Seventh Circuit Returns to Full Strength

16 May 2018 Wisconsin Appellate Law Blog
Authors: Thomas L. Shriner Jr

As Wisconsin lawyers well know, the U.S. Court of Appeals for the Seventh Circuit has been working with less than its fully authorized complement of eleven active circuit judges since Judge Terence Evans took senior status in January 2010. The court continued with 10 active members until February 2015, when Judge John Tinder of Indiana retired. Then, in rapid succession last year, Judge Ann Claire Williams took senior status in June, and Judge Richard Posner retired in September, leaving two Illinois vacancies on the court and reducing the number of active judges to seven.
 
The work of the court continued, of course, with Senior Judges William Bauer, Kenneth Ripple, and Daniel Manion sitting regularly and the court calling on many district judges from the three states to sit with the court from time to time.  But the personality and character of a federal court of appeals inevitably derive over time from its active judges, who sit together year after year in randomly selected panels of three and who, sitting together en banc, are the only organ of the court authorized to overrule published panel decisions.
 
Given the long unfilled vacancies in Wisconsin and Indiana, the speed with which the court has been returned to its full strength of eleven judges seems astounding.

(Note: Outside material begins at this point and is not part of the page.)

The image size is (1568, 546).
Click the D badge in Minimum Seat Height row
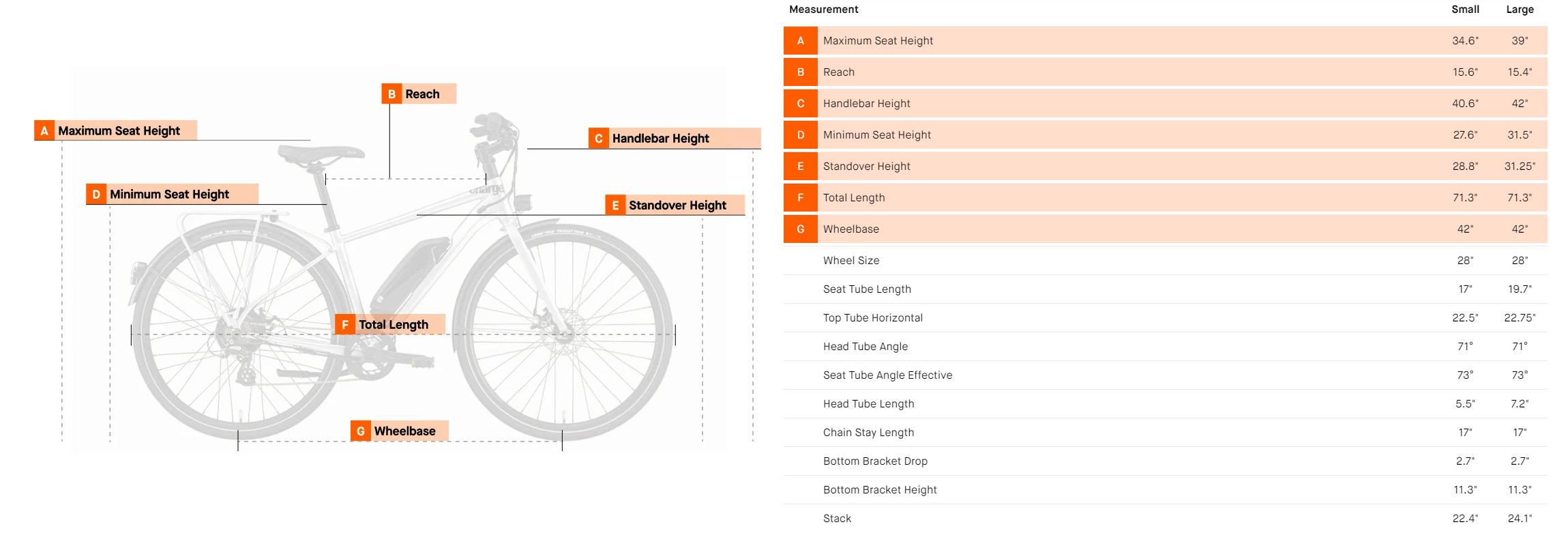point(800,135)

Judge Amy Coney Barrett of Indiana was confirmed to replace Judge Tinder on October 31 of last year.  Then, within the last few days, Michael Brennan of Milwaukee was confirmed on May 10 to fill Judge Evans’s seat, and Michael Scudder and District Judge Amy St. Eve, both of Chicago, were confirmed on May 14 to replace Judges Posner and Williams, respectively.  By sometime this summer the Seventh Circuit will once again be operating with all eleven active circuit judges.  That leaves the circuit with seven district court vacancies:  three in Northern Illinois, two in Northern Indiana, and one each in Southern Indiana and Eastern Wisconsin (Judge Rudolph Randa’s seat).